We know that no one can help us run a race, no one can make our legs go faster when all they want to do is stop, and no one can push us more than we push ourselves. Yet there is something to be said about people cheering you on and supporting you, even if there is nothing they can do to help you physically.
This was the first race I had been to that I had no one there to support me or be with me as I prepped for the race or welcome me back as the race ended. My hubby was working and couldn't make the race, and my family has never really been that supportive. However when I told my mom that I would be going to the race by myself, she went into "mom-mode" and was really worried about me being alone and for my safety. I assured her that I would be fine and that I could take care of myself. She called me about an hour before the race apologizing that they (mom and dad) weren't there, she wanted to be there so that I wasn't alone, but their plans had gotten in the way. She had me call her before the race started and after I finished, then again when I got home so she knew I was safe. Yes, she is protective and she can drive me crazy, but I love my mother.
It also got me to thinking, I wanted her to be there because she wanted to be there to root me on and support me in my endeavor, not just to keep me company and make sure I was safe. I want my family to share in my experiences, the hardship that comes with races sometimes and have someone to look for at the finish line. I wanted her support and presence.

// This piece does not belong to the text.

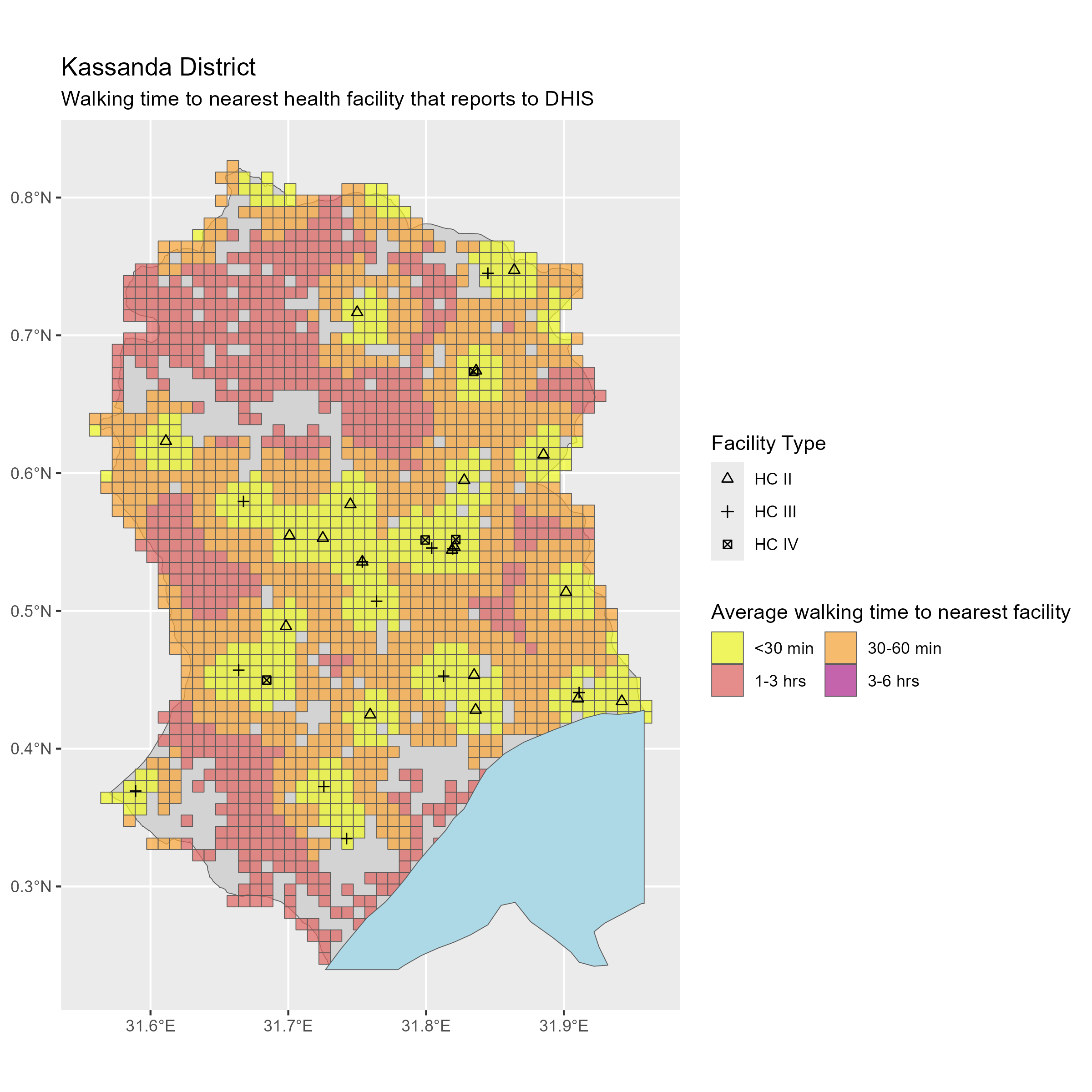
Task: Select the lone southwest HC IV marker
Action: tap(267, 680)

So yesterday when I went over to my parents house for family dinner night (every Sunday), everyone asked about the race and how I think I did, etc. My mom later pulled me aside and gave me a great big hug and apologized again for not being there with me. Then she said something I wasn't prepared for. She said "I'm proud of you for what you are doing and running these races, I want you to know that."
I seriously shed a tear. Whew...I'm getting misty eyed again.
She has never acknowledged this endeavor, let alone tell me that she was proud of me for doing it. That validation of support means so much and in no way deters from my love of the unwaivering support I have gotten from my hubby, it just adds a little more push on my tush to do better and reach farther than I thought was possible.
Which leads me to the Momentum Mantra for today and this week:
My race showed me I have major gaps in my training (again, more on that in the recap). I did about the same from my previous 8K, meaning I didn't do worse but I also didn't improve. That being said, the fact that I've been running more and getting back into a training groove has been rejuvenating for me. I'm no where near where I want to be (or should had I kept training consistently) and I need to keep going, keep pushing and know I have a goal in mind.
Today is an opportunity to improve on yesterday. Make it count!